Ce que les grandes puissances occidentales n’ont pu obtenir en Syrie, en Lybie, au Yemen,… ce petit machin l’a obtenu (cessez-le-feu, trêve…).
Ce que l’armée algérienne n’a pu obtenir, ce petit machin l’a obtenu (le Hirak a pris fin).
Ce que les opposants politiques n’ont pu obtenir, ce petit machin l’a obtenu (report des échéances électorales…)
Ce que les entreprises n’ont pu obtenir, ce petit machin l’a obtenu (remise d’impôts, exonérations, crédits à taux zéro, fonds d’investissement, baisse des cours des matières premières stratégiques…)
Ce que les gilets jaunes et les syndicats n’ont pu obtenir, ce petit machin l’a obtenu (baisse de prix à la pompe, protection sociale renforcée…)
Soudain, on observe que dans le monde occidental le carburant a baissé, la pollution a baissé, les gens ont commencé à avoir du temps, tellement de temps qu’ils ne savent même pas quoi en faire. Les parents apprennent à connaître leurs enfants, les enfants apprennent à rester en famille, le travail n’est plus une priorité, les voyages et les loisirs ne sont plus la norme d’une vie réussie.

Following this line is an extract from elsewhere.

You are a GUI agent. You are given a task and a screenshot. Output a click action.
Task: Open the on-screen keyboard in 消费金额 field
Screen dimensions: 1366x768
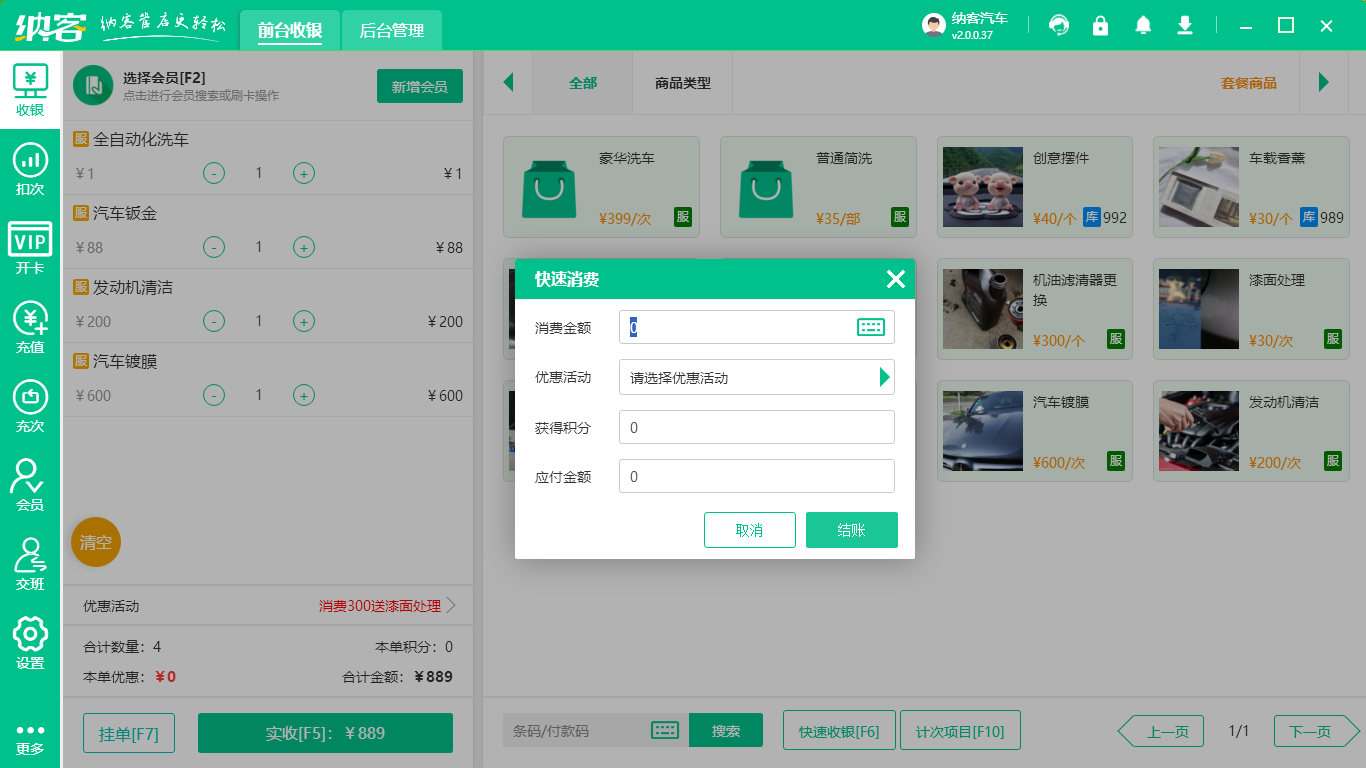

Soudain, en silence, nous nous retournons en nous-mêmes et comprenons la valeur des mots solidarité et vulnérabilité (…)
La peur a envahi tout le monde. Elle a changé de camp. Elle a quitté les pauvres pour aller habiter les riches et les puissants. Elle leur a rappelé leur humanité et leur a révélé leur humanisme (…)
Il a suffi de quelques jours pour que la certitude devienne incertitude, que la force devienne faiblesse, que le pouvoir devienne solidarité et concertation (…)
Interrogeons notre “humanité” dans cette “mondialité” à l’épreuve du coronavirus. Restons chez nous et méditons sur cette pandémie.
Aimons-nous vivants ! »
Je te reconnais bien là, un style concis précis factuel avec quelques détours vers les sensations : le soleil, le silence inhabituel de la ville, la cuisine et ses plaisirs manifestes. Le tout laisse transparaître un bonheur certain celui d’être utile, de rester les pieds sur terre. Rien cependant qui trahisse ta pudeur habituelle et rappelle les terribles épreuves traversées, j’ai le sentiment d’un retour grâce au bouleversement du confinement et à la présence de ton coloc, au goût des petits bonheurs quotidiens.